The regenerated reef has attracted mobiel squid, cuttle fish, sea urchins, and
starfish. Batfish, damsel fish, and cleaning fish also have clustered in the
area, along with dense schools of snappers. Divers also have noted the presence
of large groups of young fish — a good sign of future self-sustaining
populations and the long-awaited return to a balanced ecosystem.
Naryana, who was born Randall Dodge in Nebraska, described the reef as a "total
wasteland" when the project began. He said the El Niño weather phenomenon
bleached it in the early 1990s, killing most of the coral in shallow water, and
the 1998 Asian economic crisis forced starving fishers to adopt destructive
fishing practices that caused further damage.
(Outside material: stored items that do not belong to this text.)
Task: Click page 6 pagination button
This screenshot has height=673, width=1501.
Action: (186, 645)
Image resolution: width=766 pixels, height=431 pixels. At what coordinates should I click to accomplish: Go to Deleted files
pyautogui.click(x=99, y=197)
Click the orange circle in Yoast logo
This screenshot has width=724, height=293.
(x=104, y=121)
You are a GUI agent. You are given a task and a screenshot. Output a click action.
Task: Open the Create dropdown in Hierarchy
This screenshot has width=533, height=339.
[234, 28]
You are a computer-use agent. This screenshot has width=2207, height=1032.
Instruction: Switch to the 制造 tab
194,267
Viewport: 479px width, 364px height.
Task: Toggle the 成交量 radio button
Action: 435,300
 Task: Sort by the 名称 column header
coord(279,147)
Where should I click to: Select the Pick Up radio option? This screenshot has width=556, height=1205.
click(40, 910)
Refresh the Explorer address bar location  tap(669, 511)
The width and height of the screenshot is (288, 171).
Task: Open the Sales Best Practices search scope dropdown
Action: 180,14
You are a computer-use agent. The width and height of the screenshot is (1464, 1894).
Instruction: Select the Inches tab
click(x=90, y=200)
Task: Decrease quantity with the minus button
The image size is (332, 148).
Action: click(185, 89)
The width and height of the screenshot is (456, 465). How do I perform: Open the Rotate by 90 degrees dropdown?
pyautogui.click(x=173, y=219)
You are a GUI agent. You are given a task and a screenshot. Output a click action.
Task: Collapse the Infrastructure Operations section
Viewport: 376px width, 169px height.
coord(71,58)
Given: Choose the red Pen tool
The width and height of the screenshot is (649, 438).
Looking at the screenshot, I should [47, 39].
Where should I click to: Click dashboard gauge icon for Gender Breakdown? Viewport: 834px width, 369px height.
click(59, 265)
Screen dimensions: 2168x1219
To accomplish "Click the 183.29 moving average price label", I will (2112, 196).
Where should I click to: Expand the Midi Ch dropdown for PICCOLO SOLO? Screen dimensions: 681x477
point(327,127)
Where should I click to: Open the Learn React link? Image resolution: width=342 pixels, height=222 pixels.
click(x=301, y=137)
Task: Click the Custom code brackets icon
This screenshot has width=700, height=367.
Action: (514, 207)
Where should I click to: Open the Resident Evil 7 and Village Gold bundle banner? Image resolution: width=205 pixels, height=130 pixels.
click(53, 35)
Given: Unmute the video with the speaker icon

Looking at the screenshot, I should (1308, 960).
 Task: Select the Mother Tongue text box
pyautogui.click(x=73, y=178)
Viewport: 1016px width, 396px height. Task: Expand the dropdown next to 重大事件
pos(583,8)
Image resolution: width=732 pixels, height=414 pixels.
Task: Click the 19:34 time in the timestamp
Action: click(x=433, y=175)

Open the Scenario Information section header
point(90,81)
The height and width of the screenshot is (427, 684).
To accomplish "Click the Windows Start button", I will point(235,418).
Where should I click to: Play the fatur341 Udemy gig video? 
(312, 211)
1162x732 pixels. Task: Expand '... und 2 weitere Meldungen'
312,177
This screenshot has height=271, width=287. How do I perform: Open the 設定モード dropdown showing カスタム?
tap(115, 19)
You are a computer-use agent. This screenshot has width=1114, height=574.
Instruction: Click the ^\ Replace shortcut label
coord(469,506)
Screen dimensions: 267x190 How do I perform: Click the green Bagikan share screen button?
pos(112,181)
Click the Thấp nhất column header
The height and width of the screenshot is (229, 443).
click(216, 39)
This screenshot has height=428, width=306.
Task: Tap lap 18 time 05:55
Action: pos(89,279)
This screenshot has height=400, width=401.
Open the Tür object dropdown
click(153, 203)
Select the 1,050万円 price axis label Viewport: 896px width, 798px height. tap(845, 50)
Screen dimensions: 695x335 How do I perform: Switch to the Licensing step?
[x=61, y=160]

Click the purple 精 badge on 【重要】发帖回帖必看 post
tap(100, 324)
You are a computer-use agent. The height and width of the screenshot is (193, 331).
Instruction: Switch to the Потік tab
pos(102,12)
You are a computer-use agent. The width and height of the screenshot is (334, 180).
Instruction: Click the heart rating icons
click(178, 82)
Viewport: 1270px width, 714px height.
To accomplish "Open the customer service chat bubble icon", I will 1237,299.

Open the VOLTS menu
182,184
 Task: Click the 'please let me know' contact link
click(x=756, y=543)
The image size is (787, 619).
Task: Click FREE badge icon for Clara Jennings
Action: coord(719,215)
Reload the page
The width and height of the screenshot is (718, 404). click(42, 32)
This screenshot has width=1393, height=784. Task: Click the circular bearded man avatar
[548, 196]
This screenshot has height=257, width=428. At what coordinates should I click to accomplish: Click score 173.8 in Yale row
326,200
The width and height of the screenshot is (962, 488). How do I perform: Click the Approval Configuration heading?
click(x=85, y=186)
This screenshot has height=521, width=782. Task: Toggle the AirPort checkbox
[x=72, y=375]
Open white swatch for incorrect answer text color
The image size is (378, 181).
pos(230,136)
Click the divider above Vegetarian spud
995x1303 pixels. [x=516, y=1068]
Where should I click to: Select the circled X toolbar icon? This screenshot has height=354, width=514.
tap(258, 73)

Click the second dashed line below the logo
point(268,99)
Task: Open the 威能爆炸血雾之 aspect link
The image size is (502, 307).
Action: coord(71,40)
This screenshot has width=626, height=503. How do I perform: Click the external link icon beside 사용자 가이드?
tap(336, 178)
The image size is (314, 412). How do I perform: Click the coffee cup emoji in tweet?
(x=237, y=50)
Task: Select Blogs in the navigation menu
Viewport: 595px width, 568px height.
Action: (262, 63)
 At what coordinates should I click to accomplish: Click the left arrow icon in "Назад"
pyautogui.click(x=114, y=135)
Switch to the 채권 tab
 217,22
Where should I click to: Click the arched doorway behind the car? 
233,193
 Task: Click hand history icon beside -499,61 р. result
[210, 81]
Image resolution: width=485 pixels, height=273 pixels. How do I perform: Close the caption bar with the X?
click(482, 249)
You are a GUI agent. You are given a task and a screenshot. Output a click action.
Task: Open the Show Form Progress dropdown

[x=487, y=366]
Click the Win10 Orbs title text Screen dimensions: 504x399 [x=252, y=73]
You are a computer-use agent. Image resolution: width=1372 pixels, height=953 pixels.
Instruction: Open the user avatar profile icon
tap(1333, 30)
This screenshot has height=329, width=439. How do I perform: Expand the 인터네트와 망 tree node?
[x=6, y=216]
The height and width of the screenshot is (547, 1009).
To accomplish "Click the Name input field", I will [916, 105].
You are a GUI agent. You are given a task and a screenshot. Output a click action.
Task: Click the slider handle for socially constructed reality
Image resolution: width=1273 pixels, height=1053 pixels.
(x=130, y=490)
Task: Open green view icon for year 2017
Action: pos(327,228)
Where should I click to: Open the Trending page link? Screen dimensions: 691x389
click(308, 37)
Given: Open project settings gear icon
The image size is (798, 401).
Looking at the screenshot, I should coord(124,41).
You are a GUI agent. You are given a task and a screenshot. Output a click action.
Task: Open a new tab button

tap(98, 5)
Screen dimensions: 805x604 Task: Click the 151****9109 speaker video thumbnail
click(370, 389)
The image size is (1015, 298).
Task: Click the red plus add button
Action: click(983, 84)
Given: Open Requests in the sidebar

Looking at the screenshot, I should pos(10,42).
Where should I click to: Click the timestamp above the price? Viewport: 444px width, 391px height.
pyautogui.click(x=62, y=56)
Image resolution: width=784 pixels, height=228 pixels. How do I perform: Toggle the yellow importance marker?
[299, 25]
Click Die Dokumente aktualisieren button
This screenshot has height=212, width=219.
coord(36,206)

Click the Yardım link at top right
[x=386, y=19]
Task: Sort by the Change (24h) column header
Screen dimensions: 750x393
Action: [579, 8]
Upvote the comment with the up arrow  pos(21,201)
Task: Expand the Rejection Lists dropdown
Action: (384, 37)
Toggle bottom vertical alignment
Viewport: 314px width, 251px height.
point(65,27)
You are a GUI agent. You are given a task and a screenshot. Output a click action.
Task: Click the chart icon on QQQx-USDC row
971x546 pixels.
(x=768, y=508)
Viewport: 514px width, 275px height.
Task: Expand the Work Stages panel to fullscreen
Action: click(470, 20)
Another near-catastrophe came in the mid-'90s with the arrival of some 70,000
voracious crown-of-thorns starfish, most of which divers yanked from the water
before they could devour the reef.
Concerned citizens like Brown and Naryana have long supported community programs
to educate the locals about the long-term consequences of the reef's worst
enemy: fishing with explosives.
"Fishermen from Pemuteran actually went out and stopped the bombers," Naryana
said. "It took education, talking, and demonstrations to convince them that
ocean conservation is the future."
Naryana agrees with Goreau and Hilbertz that the reef project is not just about
jump-starting an ecosystem but rather an investment in the preservation of
rapidly disappearing coral species and the fish who breed there.
Brown hopes the technique will spread to countries that lack the money for more
expensive methods to regenerate or improve their coral reefs.
"We find that electricity reinforces the coral that's already there and has a
profound effect on the condition of surrounding corals," he said. "It shows you
can take good coral and make it better."